┌─ EXTRAIT

Il s’agit d’une variante dialectale de guivre, attesté vers 1100 comme «vipère, serpent», comme dans La Chanson de Roland, peut-être écrit par Turold vers 1065, qui parle de «serpenz e guivres, dragun e averser», puis au XIIIème siècle, attesté dans Le rôle d’armes Bigot, compilé au milieu du XIIIème siècle par un auteur anonyme, qui parle «a une vuivre… de travers el Kief».
L’origine est clairement latine : vipera, «la vipère», altéré en *wipera sous l’influence des nombreux mots germaniques en [w] (cf. le vieux haut allemand wipera, lui-même emprunté au latin vipera). Le terme anglais wyvern vient du moyen anglais wyver, attesté dès le XIVème siècle d’après l’Oxford English Dictionary, lui-même emprunté à l’anglo-normand wivre.
Ce terme savant s’est répandu dans les langues romanes et germaniques, donnant une véritable famille de mots mythiques :
• en France et en Suisse romande (wivre, vivre, vouivre, ouivre, voivre, vèvre, vaivre, guivre),
• en Italie (guivre, biscione ou bissa dans le patois milanais),
• en Angleterre (wyvern) et dans les pays germaniques (wurm, lindworm).
Ces formes multiples traduisent la longévité d’un archétype européen, celui d’un serpent ailé, gardien de source ou de trésor, ancêtre à la fois du dragon et de la vouivre comtoise.
Elle partage ses traits avec la Wyvern anglaise ou les dracs languedociens.
La Franche-Comté — et par extension la Bresse chalonnaise voisine — reste le cœur historique du mot.
C’est là qu’il a survécu dans le parler populaire, tandis qu’ailleurs on ne gardait que sa cousine héraldique, la guivre, une sorte de dragon à deux pattes figurant sur de nombreux blasons médiévaux.
Curieusement, le mot a même laissé une trace dans le français courant : l’adjectif guivré, signifiant «dentelé comme une queue de serpent», vient de cette même racine.
Pour les folkloristes, la Vouivre serait l’héritière directe des génies d’eau celtiques, des femmes-sources liées aux rivières et aux fontaines. Et ça tombe bien, dans la Bresse chalonnaise, où chaque village possède son lavoir ou sa fontaine, la Vouivre incarne la puissance vitale des eaux, celle qui fertilise, mais qui peut tout emporter.

└─
┌─ EXTRAITS DES ENTRÉES

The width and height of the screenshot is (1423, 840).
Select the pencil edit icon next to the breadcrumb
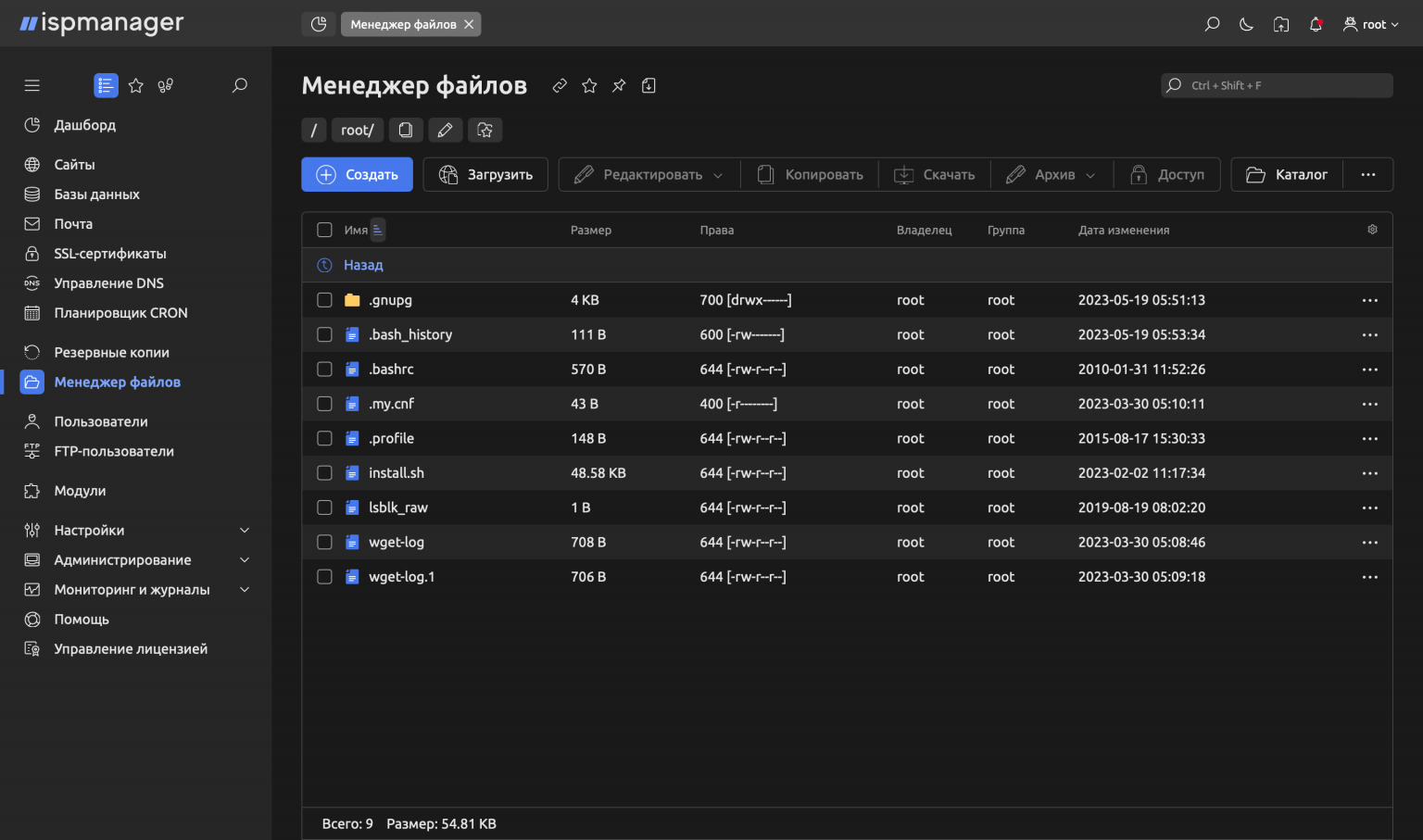446,130
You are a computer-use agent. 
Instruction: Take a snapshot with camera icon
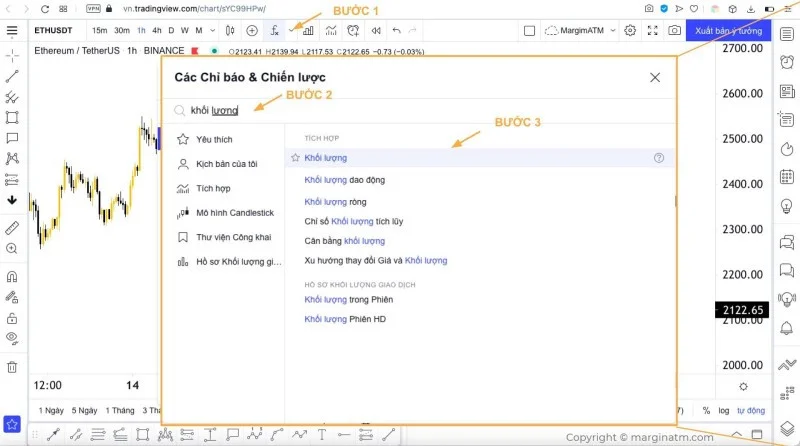coord(674,31)
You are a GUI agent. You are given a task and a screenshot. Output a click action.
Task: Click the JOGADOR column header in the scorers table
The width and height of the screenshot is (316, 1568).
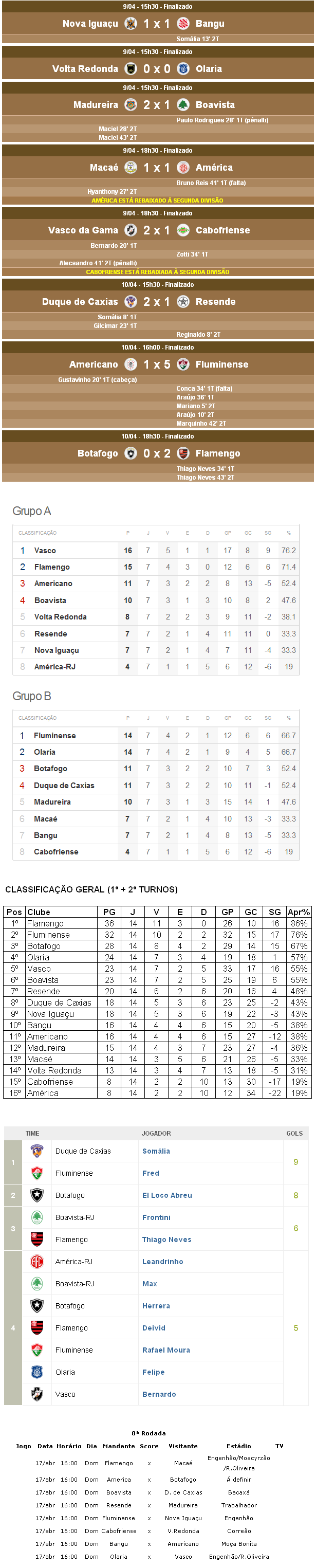[156, 1134]
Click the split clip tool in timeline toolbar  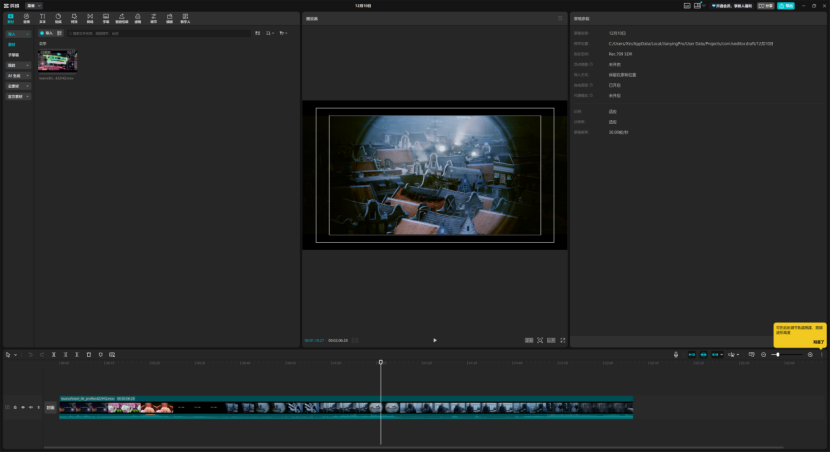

└─

◆ CONSIGNE ÉCRITE
Rédigez la suite de l'extrait consacré à l'origine du mot vouivre, en commençant juste après sa dernière phrase.

◆ RÉSULTAT DE L'EXERCICE
Ainsi, avant d’être la belle aux yeux flamboyants de nos légendes, la Vouivre fut d’abord un mot ancien, lentement façonné par mille langues… et mille peurs.
Des sources précises dans la mémoire du pays
La vouivre n’est pas une invention récente.
Elle est attestée dès le XIXème siècle dans les recueils de folklore bourguignon : Paul Sébillot, dans Le Folk-Lore de France (t. III, 1905), décrit «les serpents fabuleux des rivières de Bresse et de Franche-Comté, gardiens d’une escarboucle qu’ils laissent tomber en buvant».
Amédée Saint-Ferréol, dans Légendes et traditions de la Bresse (1880), situe une «vouivre flamboyante sur la Brenne, près de Saint-Germain-du-Plain».
À Couches, commune située entre le Morvan et la Côte chalonnaise, la mairie conserve la trace d’une «Vivre» dont on dit qu’elle rôdait autour des anciens puits. La commune organise une fête grandiose en son honneur, comme nous le rappelle à juste titre la poétesse Marie-Françoise Ghesquier. La prochaine aura lieu les 26 et 27 août 2028.
Les sites de Lacrost et Ozenay, eux, reprennent la légende dans leurs notices patrimoniales, évoquant la Vouivre venant boire à la Fontaine à Chagrin. Il en est également question à Culles-les-Roches et Mont Saint-lean (Côte-d’Or), de vivres à Lournand et Gemeaux (Côte-d’Or).
Cette répartition géographique, de la Saône à la Brenne (et même au-delà), fait de la Bresse chalonnaise l’un des berceaux français du mythe de la Vouivre, bien avant que la littérature moderne (Henri Bachelin, Marcel Aymé, Jean Giono) ne le popularise.
Entre fée et dragon
Dans les récits bressans, la Vouivre est féminine : mi-femme, mi-serpent, aussi magnifique que dangereuse. On la voit parfois nue, traversant les étangs avec son rubis au front; d’autres la décrivent comme un grand serpent ailé couvert d’écailles étincelantes.
Elle veille sur les eaux dormantes, les trésors cachés et la fécondité des terres.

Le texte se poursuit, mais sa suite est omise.